A Pull Request (PR) is how you say: "Hey team, I wrote some tests. Please review my code before I merge it into main." It's the professional way to add code. No PR = no merge. That's the rule in every serious team.
Why? Because a bad test in main breaks the CI pipeline. A flaky test wastes everyone's time. A locator with a typo fails at 2 AM and pages the on-call dev. Code review catches these problems before they reach main.
## What this PR does
- Adds login test cases (valid login, invalid password, empty fields)

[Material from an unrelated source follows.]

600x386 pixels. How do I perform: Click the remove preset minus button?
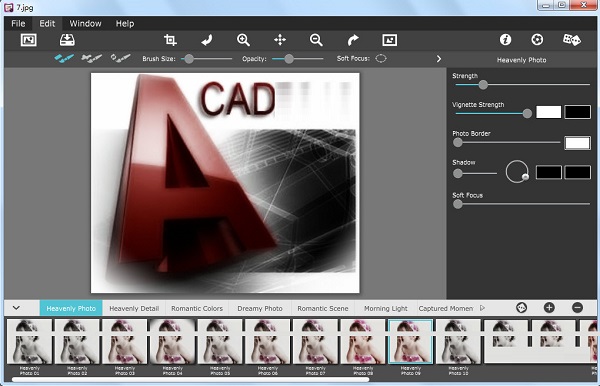(x=577, y=308)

- Creates LoginPage page object with locators and methods
- Adds @Step annotations for Allure reporting
## Test results
- All 5 new tests pass locally
- Existing regression suite passes (42/42)
## Checklist
- [x] Tests pass locally
- [x] Page objects follow naming convention
- [x] No hardcoded test data
- [x] .gitignore updated if neededNever merge your own PR without at least one review. Even senior automation engineers get their PRs reviewed. A second pair of eyes catches things you miss.

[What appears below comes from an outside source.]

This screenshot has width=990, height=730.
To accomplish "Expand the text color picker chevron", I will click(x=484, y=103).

Q: What is a Pull Request and why is it important?
A: A Pull Request is a request to merge code from one branch into another on GitHub. It shows exactly what files changed and lets team members review the code before it gets merged. For QA teams, PRs are critical because they catch issues like fragile locators, missing waits, flaky test patterns, hardcoded test data, and duplicate test coverage before these problems reach the main branch. We have a rule — no PR gets merged without at least one approval.
Key Point: Pull Requests are your team's safety net. Every test you write gets reviewed before it reaches main.